Flowspec for BGP Route Servers at IXPs
BIRD is a widely deployed software for BGP route servers at IXPs. The release of version 2.0.2 in March added support for BGP Flow Specification (RFC 5575). While …
Talk Title | Flowspec for BGP Route Servers at IXPs |
Speakers | Benedikt Rudolph, DE-CIX |
Conference | NANOG73 |
Conf Tag | |
Location | Denver, CO |
Date | Jun 25 2018 - Jun 27 2018 |
URL | Talk Page |
Slides | Talk Slides |
Video | Talk Video |
BIRD is a widely deployed software for BGP route servers at IXPs. The release of version 2.0.2 in March added support for BGP Flow Specification (RFC 5575).

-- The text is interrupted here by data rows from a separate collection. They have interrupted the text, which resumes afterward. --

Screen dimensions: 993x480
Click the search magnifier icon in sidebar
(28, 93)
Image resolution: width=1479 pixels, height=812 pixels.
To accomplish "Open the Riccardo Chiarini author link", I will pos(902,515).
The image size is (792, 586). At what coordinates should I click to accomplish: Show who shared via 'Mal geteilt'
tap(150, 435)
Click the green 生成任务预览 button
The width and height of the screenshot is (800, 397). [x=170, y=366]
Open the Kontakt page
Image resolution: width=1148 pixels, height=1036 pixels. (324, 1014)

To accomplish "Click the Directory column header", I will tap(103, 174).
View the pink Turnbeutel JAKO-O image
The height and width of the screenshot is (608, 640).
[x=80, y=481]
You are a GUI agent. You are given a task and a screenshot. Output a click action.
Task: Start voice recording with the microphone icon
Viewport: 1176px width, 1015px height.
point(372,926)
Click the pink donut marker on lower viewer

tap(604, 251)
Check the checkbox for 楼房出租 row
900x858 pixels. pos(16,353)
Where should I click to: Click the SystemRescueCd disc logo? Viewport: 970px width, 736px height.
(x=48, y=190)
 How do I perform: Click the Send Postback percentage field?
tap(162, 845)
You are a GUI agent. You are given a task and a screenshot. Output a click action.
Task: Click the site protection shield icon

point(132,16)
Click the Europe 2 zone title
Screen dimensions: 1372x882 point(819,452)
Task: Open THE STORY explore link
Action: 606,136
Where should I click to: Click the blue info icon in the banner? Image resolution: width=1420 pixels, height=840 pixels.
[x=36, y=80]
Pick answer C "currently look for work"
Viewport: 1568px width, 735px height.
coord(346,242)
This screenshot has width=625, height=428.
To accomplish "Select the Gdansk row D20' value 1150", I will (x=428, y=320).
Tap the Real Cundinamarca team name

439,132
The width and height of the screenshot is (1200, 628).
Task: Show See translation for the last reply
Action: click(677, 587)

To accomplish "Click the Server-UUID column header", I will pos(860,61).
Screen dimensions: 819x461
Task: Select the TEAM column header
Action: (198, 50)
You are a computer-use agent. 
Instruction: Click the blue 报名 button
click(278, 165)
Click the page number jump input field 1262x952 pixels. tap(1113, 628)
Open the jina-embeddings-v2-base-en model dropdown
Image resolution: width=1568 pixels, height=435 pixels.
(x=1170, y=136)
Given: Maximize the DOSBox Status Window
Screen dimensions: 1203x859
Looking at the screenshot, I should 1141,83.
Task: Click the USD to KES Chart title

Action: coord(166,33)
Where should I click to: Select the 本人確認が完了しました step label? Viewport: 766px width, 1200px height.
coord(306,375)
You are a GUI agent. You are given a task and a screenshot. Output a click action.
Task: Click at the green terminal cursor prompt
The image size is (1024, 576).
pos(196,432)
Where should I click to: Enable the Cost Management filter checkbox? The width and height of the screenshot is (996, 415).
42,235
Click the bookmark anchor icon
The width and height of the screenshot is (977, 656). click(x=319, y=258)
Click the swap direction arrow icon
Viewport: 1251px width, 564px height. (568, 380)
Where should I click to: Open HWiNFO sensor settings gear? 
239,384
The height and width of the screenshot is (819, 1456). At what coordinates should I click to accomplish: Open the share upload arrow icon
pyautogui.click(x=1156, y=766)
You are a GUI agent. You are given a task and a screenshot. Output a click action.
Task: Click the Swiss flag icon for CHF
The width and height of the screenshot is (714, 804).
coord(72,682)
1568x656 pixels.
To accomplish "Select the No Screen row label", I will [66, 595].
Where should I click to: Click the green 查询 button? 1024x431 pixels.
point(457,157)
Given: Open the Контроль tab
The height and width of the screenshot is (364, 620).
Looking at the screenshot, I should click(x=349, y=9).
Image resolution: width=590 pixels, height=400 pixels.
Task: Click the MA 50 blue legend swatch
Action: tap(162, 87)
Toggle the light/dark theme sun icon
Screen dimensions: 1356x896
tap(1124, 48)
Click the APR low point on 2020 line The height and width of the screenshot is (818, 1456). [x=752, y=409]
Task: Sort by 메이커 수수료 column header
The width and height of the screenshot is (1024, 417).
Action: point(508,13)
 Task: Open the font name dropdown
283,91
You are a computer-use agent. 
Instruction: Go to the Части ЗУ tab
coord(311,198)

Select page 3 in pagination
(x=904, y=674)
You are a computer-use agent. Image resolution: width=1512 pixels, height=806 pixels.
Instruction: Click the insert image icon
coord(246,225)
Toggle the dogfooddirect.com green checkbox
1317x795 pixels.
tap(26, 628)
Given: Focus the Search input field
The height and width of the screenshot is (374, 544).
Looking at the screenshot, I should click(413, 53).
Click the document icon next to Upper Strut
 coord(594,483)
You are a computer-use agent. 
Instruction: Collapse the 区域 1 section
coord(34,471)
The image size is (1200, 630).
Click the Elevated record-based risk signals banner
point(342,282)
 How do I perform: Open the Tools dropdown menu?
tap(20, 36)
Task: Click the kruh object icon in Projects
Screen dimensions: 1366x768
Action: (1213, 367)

While constantly adding new features, the single-threaded architecture of the routing daemon imposes limits on computationally-intensive tasks. This raises questions about scalability and resource consumption, especially for deployments with hundreds of peers and hundred-thousands of prefixes, common at IXPs. In this talk we present a first performance evaluation of BIRD 2.0.2 and test the new Flowspec feature in a close to reality, large-scale IXP deployment. To set the context, we investigate a scenario where Flowspec is used to exchange information about DDoS traffic blackholed on the IXPs switching platform. Ideally this feature would not interfere with routine operation of the route server. To be effective, BGP announcements of blackhole routes need to be disseminated quickly. Therefore we look at the forwarding performance of Flowspec messages in BIRD under various operating conditions. Especially important to us is resource consumption (memory and CPU) as well as practical deployment considerations. In addition to the evaluation of BIRD 2.0.2 we provide reference measurements with the widely deployed and stable BIRD 1.6.4 release without Flowspec support.